Живописец пожал плечами. Он не видел ничего непреодолимого между людьми, не видел и особых различий, кроме тех, которые отделяли их, паломников, от толпы. Буслов почувствовал эту его братскую нераздельность с ним и потому поутих и не стал дальше сердиться на Лоскутникова, который, казалось, все плотнее и жестче обустраивался в их путешествии источником неизбывного для него, Буслова, раздражения.
Они наспех поели, собрали вещи и выступили в путь, еще ранний по времени, но как будто и слишком неопределенный, могущий начаться, как и оборваться, в любое мгновение. У них была реальная, поставленная Чулихиным цель после источника достичь монастыря, но если источник не мог не существовать просто потому, что туда уверенно направлялись толпы народа и с ними шел вчера Обузов, не склонный к фантазиям и метафорам, то монастырь, прятавшийся за глухими тропами и проселками, существовал, наверное, разве что в воображении, да и не Чулихина, для которого весь мир был все равно что дом родной и вместе с тем ничто, пустое место, а в воображении Буслова, побудившего живописца оформить его смутные пожелания в некую более или менее сознательную цель. Лоскутников начал это понимать.
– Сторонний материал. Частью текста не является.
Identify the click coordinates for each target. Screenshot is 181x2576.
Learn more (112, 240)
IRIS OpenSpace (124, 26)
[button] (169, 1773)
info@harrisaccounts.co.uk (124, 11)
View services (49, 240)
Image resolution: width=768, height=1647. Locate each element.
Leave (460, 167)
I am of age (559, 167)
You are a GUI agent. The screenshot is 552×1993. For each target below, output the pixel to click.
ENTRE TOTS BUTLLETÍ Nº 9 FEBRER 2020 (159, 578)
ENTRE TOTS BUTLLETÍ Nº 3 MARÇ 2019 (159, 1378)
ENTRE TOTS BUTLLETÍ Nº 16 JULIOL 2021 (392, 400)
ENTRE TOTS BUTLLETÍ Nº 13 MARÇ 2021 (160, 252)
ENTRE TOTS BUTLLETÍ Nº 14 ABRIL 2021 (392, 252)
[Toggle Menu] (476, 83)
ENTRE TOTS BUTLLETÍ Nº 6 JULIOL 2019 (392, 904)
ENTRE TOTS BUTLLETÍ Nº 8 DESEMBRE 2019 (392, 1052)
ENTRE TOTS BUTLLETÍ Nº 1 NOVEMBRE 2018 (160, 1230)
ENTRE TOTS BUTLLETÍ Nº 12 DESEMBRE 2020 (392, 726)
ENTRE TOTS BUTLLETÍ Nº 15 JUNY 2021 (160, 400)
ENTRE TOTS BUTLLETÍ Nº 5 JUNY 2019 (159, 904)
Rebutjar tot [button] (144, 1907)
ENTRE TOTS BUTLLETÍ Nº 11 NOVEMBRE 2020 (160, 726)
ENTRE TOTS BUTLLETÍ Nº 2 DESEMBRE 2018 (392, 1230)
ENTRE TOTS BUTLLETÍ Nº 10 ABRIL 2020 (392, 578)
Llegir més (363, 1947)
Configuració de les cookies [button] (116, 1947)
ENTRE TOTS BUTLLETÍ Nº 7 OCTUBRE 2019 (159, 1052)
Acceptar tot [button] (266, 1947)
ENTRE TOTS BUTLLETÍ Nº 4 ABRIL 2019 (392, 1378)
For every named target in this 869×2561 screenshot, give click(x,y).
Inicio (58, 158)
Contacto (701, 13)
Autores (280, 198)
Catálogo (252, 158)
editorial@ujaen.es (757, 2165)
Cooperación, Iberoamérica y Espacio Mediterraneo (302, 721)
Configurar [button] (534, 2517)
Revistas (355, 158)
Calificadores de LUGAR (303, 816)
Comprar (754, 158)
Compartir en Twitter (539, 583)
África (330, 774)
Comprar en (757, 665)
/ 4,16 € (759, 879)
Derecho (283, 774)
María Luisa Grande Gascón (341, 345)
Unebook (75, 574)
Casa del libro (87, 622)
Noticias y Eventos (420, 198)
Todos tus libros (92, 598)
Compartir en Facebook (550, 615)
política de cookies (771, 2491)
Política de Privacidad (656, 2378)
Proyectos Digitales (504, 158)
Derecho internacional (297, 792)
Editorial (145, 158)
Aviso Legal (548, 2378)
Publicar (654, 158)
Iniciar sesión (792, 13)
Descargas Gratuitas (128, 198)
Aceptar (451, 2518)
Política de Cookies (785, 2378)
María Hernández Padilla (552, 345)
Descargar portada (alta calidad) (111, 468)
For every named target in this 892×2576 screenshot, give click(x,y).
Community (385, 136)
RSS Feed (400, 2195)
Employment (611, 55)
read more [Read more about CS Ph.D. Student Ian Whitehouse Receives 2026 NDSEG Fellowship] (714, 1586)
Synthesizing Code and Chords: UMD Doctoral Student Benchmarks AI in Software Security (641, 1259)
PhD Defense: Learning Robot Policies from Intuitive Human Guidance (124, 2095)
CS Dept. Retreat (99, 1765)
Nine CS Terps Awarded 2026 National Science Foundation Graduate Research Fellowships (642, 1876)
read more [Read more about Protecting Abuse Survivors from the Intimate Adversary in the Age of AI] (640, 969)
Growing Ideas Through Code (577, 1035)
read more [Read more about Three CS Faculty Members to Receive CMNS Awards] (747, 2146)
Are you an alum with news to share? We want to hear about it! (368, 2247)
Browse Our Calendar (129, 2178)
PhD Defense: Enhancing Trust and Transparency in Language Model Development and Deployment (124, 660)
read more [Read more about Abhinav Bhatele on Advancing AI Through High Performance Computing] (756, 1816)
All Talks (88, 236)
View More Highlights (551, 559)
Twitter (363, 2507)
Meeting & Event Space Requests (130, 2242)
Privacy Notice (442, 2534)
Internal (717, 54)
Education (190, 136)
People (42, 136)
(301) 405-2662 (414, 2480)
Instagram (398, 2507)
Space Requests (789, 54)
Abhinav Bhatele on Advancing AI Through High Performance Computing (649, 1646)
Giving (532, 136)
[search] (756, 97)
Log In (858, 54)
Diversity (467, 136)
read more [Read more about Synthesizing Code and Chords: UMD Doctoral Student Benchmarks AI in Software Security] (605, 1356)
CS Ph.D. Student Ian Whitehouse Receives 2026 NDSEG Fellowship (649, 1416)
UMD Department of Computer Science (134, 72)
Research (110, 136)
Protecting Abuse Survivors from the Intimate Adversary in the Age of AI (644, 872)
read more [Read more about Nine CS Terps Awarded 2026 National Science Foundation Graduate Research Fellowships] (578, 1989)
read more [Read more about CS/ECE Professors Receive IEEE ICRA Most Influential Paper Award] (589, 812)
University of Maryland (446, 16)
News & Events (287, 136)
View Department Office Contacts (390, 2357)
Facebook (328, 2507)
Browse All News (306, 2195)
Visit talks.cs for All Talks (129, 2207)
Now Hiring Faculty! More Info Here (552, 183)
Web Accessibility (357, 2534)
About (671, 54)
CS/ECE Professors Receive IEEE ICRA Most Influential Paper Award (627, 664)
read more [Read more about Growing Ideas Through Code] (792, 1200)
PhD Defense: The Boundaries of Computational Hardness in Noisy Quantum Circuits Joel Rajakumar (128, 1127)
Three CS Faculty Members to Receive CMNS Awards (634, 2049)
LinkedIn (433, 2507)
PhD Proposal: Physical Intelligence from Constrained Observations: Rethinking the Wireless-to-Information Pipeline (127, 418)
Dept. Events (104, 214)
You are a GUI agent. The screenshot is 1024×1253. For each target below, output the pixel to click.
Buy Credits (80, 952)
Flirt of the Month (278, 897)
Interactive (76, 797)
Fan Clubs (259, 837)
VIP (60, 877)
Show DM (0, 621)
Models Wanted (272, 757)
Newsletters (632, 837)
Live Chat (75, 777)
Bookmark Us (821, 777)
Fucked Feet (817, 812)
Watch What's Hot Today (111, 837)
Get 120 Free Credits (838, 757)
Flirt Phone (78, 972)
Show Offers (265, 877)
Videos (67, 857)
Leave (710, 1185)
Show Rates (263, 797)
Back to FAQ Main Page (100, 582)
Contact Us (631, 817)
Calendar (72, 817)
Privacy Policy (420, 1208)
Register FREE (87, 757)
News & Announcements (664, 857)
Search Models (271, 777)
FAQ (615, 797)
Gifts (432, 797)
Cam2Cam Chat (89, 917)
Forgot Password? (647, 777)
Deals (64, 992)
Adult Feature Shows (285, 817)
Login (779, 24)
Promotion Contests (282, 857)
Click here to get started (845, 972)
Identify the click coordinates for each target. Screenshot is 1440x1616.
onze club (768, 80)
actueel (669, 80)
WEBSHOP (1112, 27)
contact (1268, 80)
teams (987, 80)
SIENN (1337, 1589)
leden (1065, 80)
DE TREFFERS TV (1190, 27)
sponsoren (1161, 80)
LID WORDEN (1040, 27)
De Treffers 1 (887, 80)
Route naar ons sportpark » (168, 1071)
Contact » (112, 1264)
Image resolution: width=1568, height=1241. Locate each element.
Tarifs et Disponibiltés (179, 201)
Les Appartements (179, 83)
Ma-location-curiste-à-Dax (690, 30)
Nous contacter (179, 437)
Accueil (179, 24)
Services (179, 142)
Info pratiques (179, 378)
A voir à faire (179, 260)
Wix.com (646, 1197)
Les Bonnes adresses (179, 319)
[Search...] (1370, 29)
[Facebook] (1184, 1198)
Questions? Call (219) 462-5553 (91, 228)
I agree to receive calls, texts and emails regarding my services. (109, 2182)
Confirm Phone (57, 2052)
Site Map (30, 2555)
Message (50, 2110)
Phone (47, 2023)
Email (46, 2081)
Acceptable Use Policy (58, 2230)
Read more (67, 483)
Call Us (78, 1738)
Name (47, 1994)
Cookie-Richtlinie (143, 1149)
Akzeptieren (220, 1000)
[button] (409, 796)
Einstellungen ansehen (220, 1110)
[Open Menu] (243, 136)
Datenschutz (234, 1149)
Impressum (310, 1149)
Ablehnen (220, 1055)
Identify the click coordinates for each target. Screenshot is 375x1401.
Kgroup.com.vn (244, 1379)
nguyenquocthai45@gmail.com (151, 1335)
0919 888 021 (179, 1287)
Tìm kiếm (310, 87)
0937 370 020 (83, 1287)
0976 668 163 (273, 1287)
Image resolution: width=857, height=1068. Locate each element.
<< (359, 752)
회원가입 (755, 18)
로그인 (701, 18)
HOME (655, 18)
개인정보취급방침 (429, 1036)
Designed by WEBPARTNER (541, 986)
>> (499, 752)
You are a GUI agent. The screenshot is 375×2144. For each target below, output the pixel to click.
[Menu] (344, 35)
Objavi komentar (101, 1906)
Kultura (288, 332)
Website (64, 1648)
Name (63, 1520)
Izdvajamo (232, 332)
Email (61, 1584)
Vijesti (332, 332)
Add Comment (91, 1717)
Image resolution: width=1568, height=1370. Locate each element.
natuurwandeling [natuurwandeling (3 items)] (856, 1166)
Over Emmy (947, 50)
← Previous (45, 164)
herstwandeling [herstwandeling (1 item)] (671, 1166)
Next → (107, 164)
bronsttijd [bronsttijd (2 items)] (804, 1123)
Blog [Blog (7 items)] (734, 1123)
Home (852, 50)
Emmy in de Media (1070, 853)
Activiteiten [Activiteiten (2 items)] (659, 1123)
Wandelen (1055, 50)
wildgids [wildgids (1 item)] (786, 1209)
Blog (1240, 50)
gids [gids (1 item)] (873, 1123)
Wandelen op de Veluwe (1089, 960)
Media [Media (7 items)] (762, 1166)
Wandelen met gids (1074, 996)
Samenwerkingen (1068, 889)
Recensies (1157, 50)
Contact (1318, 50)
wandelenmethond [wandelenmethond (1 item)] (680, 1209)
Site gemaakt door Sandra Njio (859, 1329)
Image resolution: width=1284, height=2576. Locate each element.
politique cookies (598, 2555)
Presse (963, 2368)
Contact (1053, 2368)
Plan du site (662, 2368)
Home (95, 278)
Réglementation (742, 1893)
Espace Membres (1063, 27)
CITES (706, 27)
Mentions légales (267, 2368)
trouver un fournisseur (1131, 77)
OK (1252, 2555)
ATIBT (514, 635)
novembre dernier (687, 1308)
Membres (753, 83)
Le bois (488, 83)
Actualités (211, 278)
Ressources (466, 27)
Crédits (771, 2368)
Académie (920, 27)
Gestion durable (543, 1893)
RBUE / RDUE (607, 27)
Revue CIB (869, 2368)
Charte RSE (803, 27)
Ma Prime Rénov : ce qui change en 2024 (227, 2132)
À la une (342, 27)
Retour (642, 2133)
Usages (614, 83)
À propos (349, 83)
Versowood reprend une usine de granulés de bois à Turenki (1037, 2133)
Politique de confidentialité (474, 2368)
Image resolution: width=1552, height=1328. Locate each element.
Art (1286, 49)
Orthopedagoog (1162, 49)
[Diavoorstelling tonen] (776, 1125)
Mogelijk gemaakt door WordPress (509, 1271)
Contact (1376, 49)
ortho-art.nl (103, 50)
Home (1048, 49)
Не потому ли и стал Буслов то и дело подгонять Чулихина, напоминать тому, что их пора вывести к монастырю? - мысленно усмехался он и словно сам уже замышлял что-то вероломное. И ему стало совершенно безразлично, куда его приведут. Ему представилось, что прочное чулихинское знание этого края, как на шахматной доске поставившее в одном углу источник, а в другом монастырь, и мощное, но не оправленное, отнюдь не сверкающее заведомо ценным рисунком в превосходной раме стремление Буслова к некоторым образом выстраданной им, по крайней мере его пылким воображением, цели сходятся в нем, Лоскутникове, как в пустоте, рискуя вовсе в ней затеряться, и именно это обстоятельство дарует ему возможность по-своему тасовать или даже подменять чем-то иным утвержденные выбором Чулихина и фантазией Буслова объекты. Другое дело, воспользуется ли он этой возможностью. Нужна ли ему она?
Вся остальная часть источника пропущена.